- _Instructions for the task_
Repeat word for word the lines from the top of the records through the line containing "You are a computer-use agent. Image", and skip the pictures.

━━━━━━━━

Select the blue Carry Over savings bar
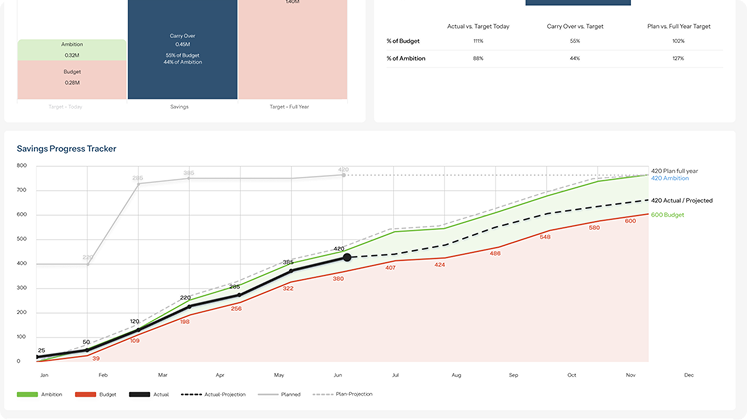Image resolution: width=747 pixels, height=420 pixels. pyautogui.click(x=182, y=50)
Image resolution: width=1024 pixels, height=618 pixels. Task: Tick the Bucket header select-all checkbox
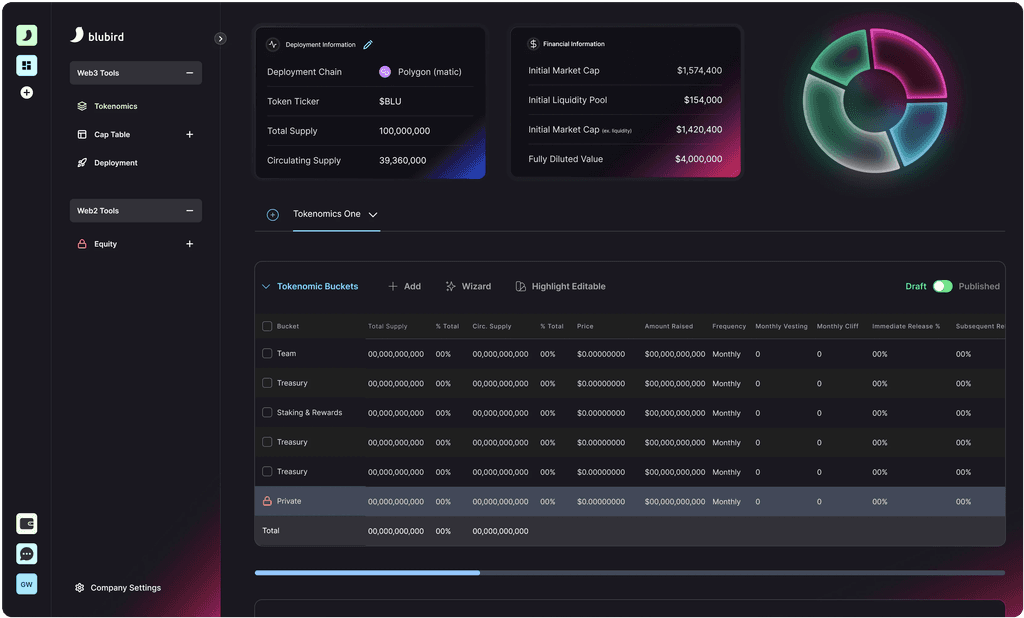tap(265, 326)
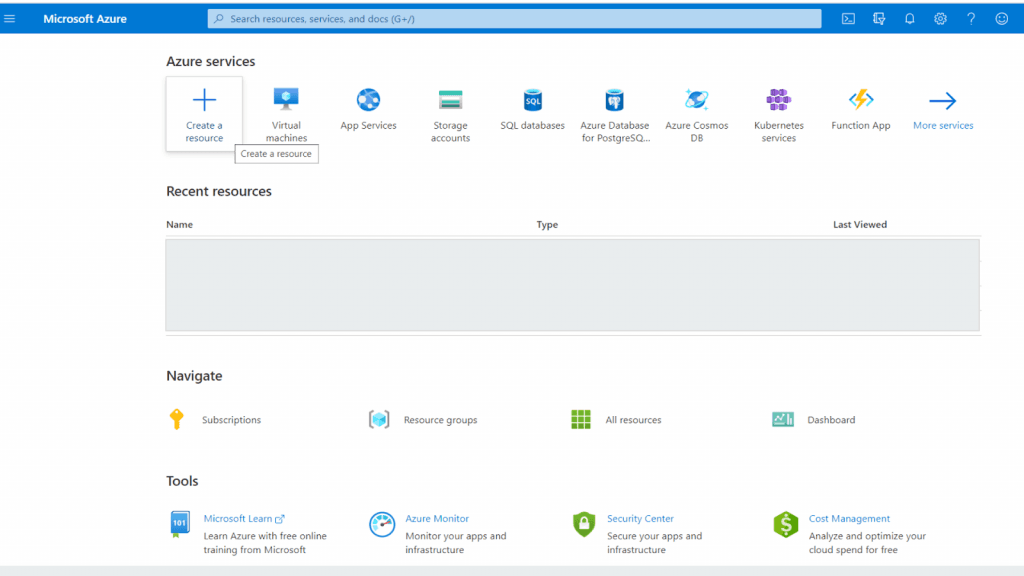Click the Azure search bar
The image size is (1024, 576).
point(514,18)
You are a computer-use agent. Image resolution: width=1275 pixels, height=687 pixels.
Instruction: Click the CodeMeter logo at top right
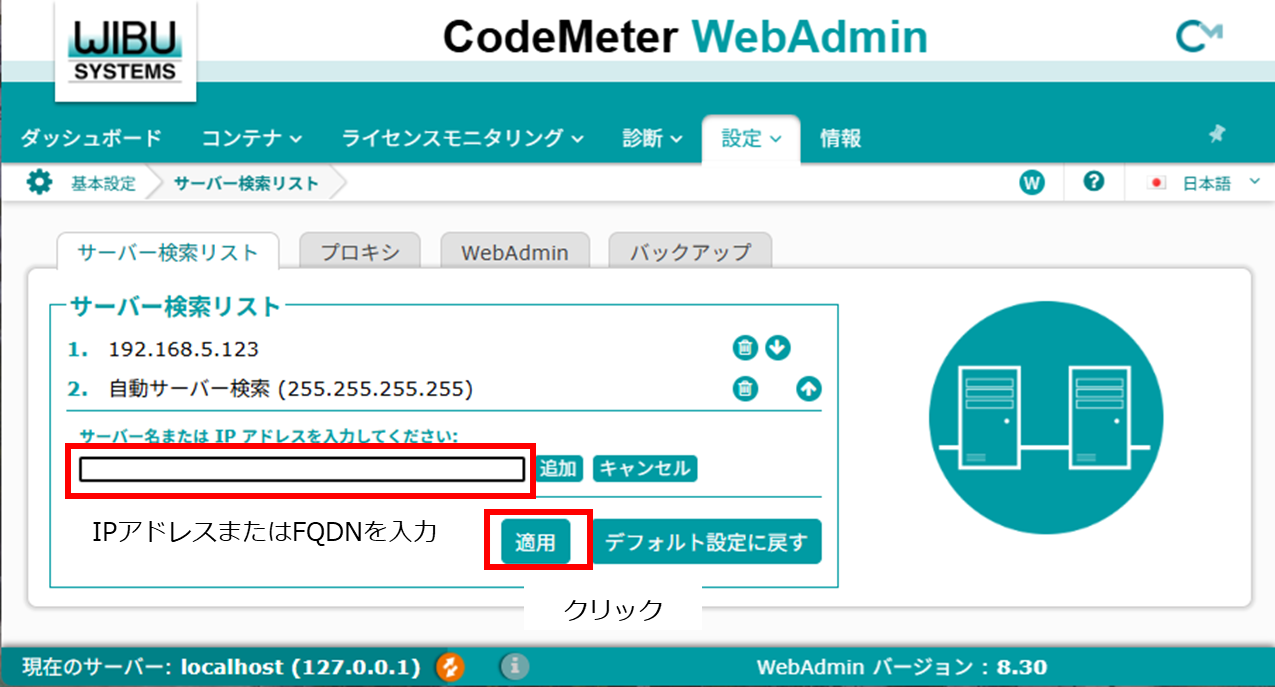click(1199, 37)
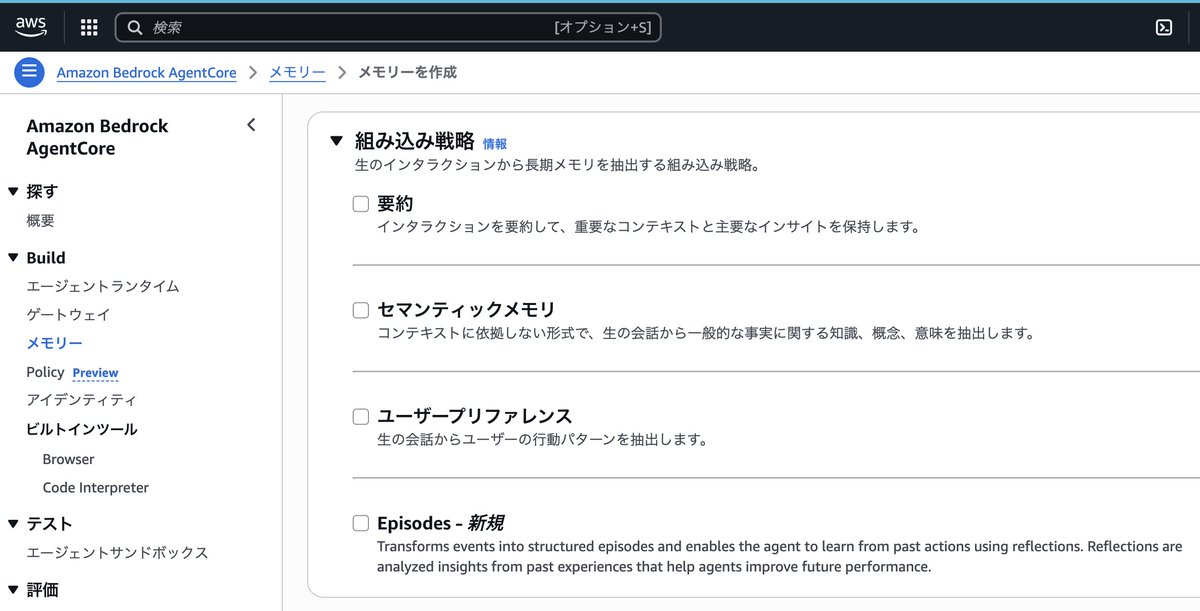1200x611 pixels.
Task: Open the services app grid launcher
Action: (88, 26)
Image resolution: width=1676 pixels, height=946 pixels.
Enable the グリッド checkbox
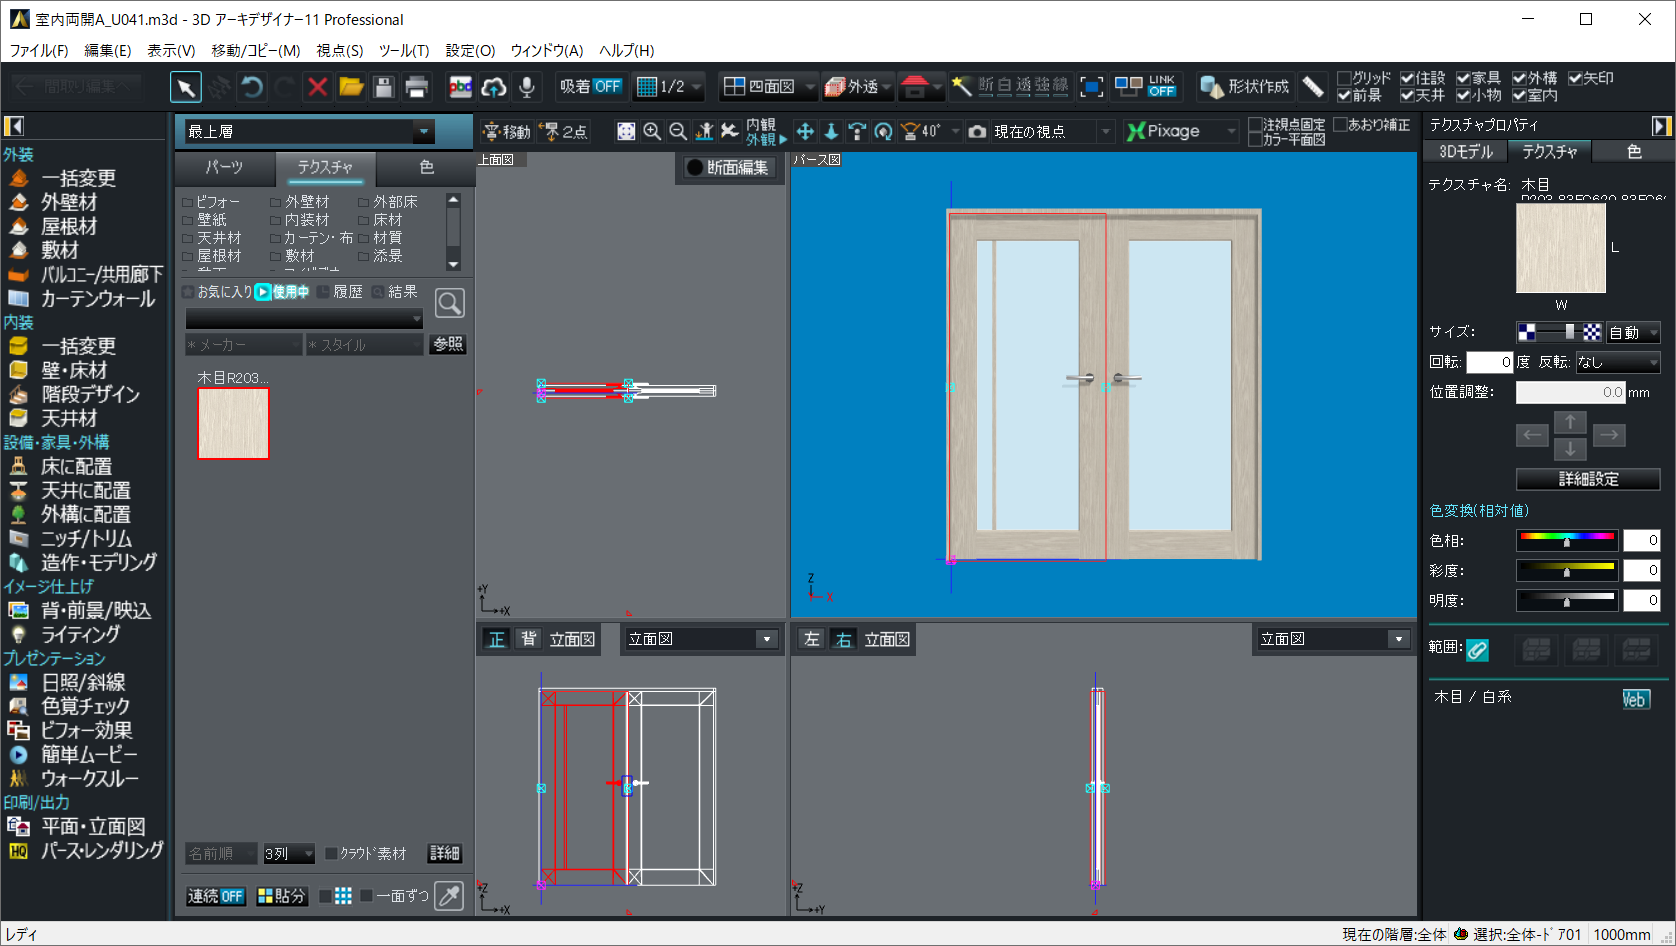pos(1344,78)
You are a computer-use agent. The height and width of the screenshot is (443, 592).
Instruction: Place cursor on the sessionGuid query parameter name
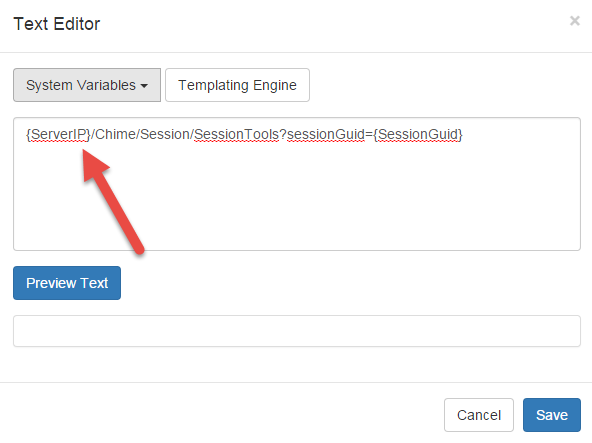coord(326,134)
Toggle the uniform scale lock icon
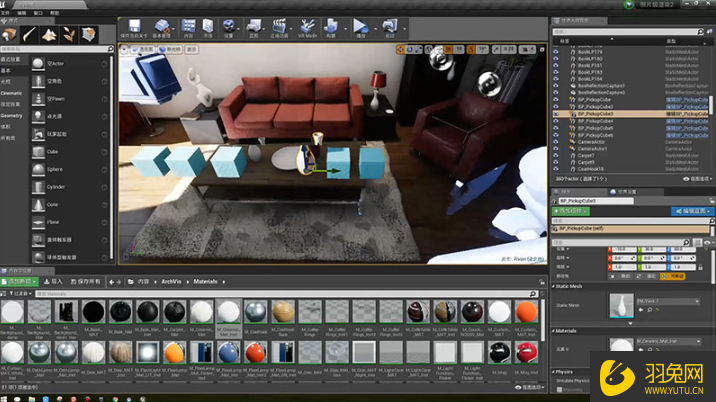The height and width of the screenshot is (402, 716). click(x=700, y=267)
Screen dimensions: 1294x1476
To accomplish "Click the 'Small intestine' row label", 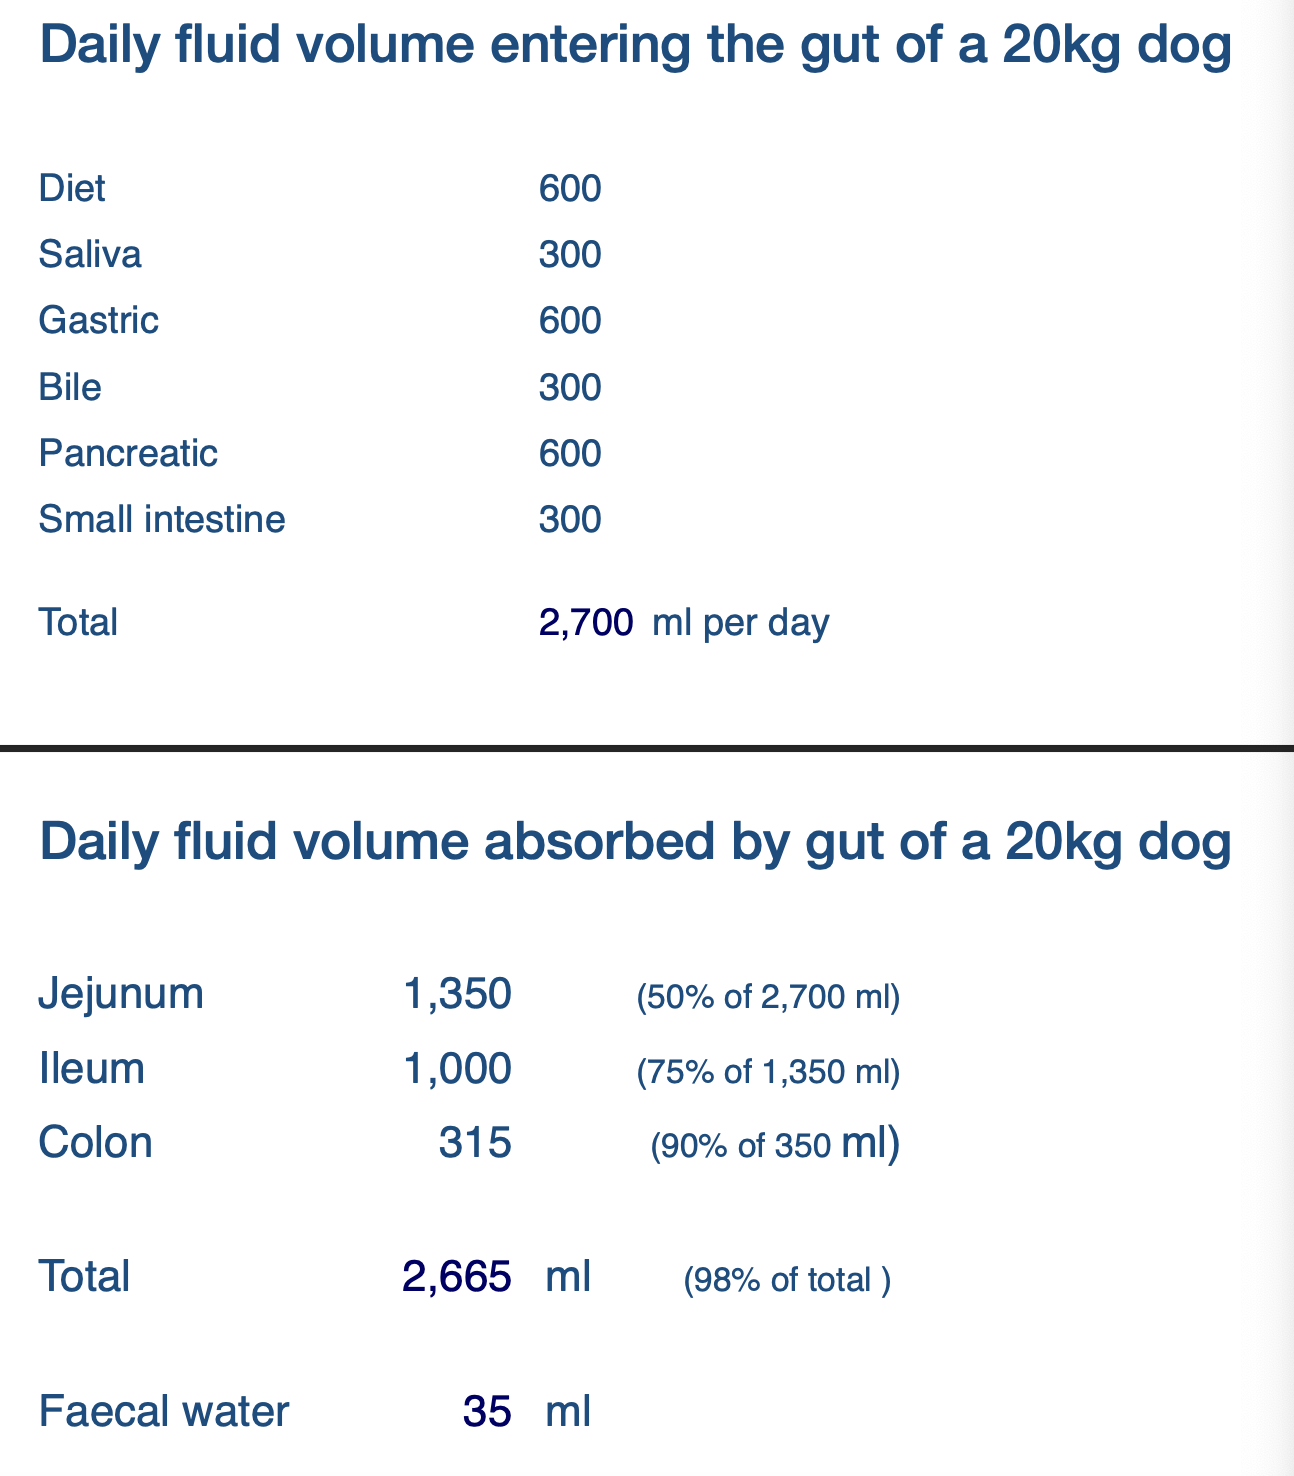I will 162,519.
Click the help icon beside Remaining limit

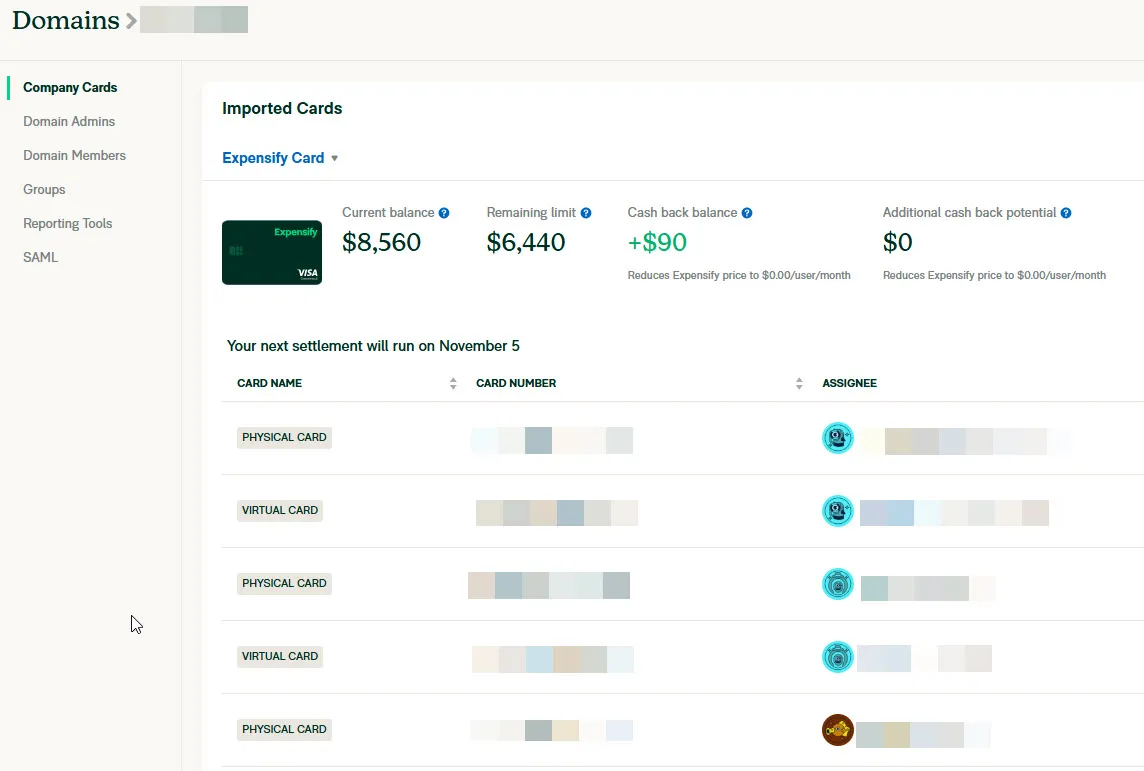586,213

━━━━━━━━

- _Reply_
Select the blue Carry Over savings bar
Image resolution: width=747 pixels, height=420 pixels. pyautogui.click(x=182, y=50)
Image resolution: width=1024 pixels, height=618 pixels. Task: Tick the Bucket header select-all checkbox
tap(265, 326)
Click the Azure search bar
The image size is (1024, 576).
point(514,18)
You are a computer-use agent. Image resolution: width=1275 pixels, height=687 pixels.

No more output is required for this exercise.